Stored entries

★ ★ ★ ★ ★

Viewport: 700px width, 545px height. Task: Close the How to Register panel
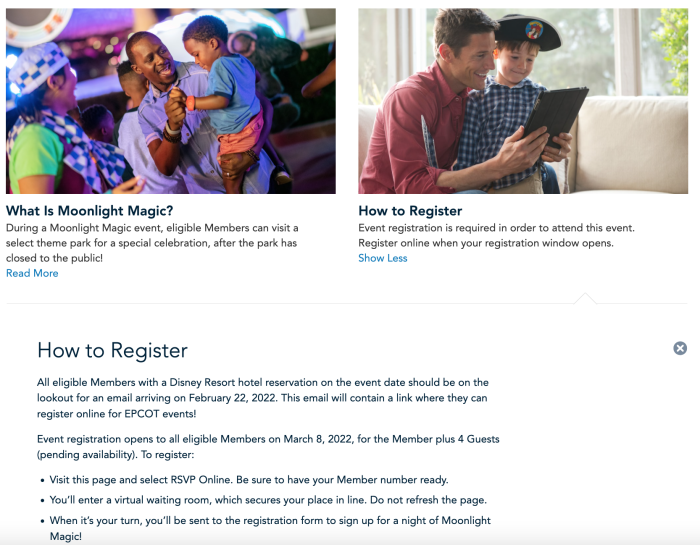(680, 348)
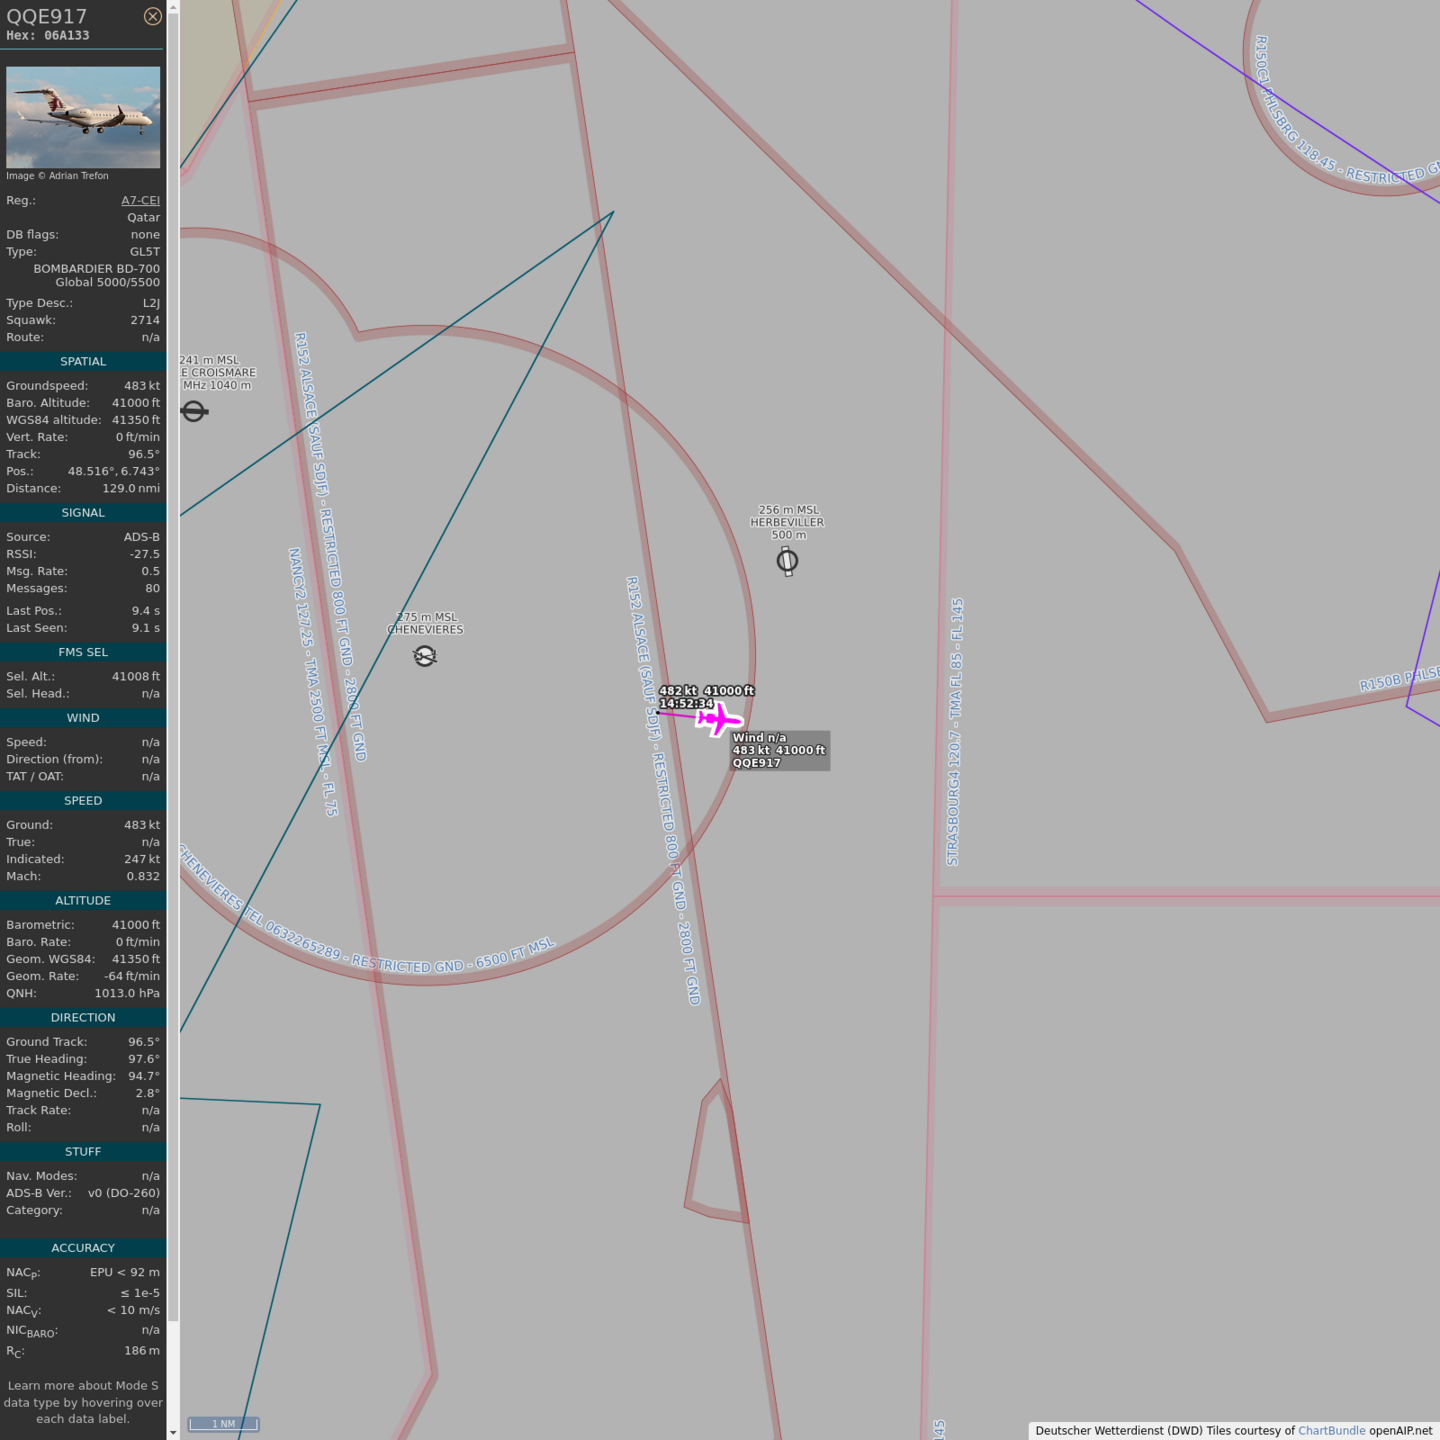This screenshot has height=1440, width=1440.
Task: Select the Herbeviller airfield symbol
Action: 787,561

★ ★ ★ ★ ★

### Exercise brief
Retype all of the data above word for word, excluding the pictures.

### Solution below
Viewport: 700px width, 545px height. Task: Close the How to Register panel
(680, 348)
This screenshot has height=1440, width=1440.
Task: Select the Herbeviller airfield symbol
Action: 787,561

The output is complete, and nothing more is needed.